International Journal of Gynecological Cancer | 2012
Sileny Han; Ignace Vergote; Frédéric Amant
Objective To evaluate efficacy of weekly paclitaxel/carboplatin chemotherapy in patients with locally advanced, metastatic, or recurrent vulvar squamous cell carcinoma. Method A prospective, single-arm, single-center pilot study was initiated to study response rate of 9 weekly courses of paclitaxel (60 mg/m2) and carboplatin (area under the curve, 2.7). We used this regimen in the neoadjuvant or metastatic setting when surgery would cause serious morbidity or was not an option owing to distant metastases. Primary outcome was response rate, measured according to Response Criteria in Solid Tumors criteria. Treatment toxicity, surgical morbidity, and type of surgery were also evaluated.
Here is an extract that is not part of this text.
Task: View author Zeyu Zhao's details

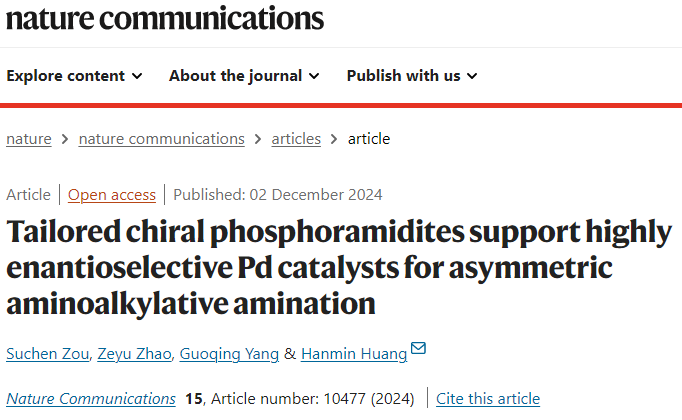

Results We treated 6 patients in the period between May 2009 and May 2011, of which 4 patients had a diagnosis of locally advanced disease and 2 patients had a diagnosis of recurrent disease. A median number of 7.5 cycles of paclitaxel/carboplatin weekly was administered (range, 3–9). No objective response was observed. Paclitaxel/carboplatin weekly was discontinued after a mean of 4.3 weekly cycles in 3 patients owing to local disease progression. After a median follow-up of 4.2 months (range, 1–29 months), 3 patients died owing to progressive disease and 1 patient died owing to intercurrent disease. The 2 remaining patients underwent radical vulvectomy + bilateral inguinofemoral lymphadenectomy after neoadjuvant chemotherapy. The main chemotherapy-related toxicity was anemia and could be managed conservatively with erythropoietin and intravenous iron therapy. Conclusion Weekly administration of paclitaxel-carboplatin has limited clinical benefit in the treatment of vulvar squamous cell carcinoma.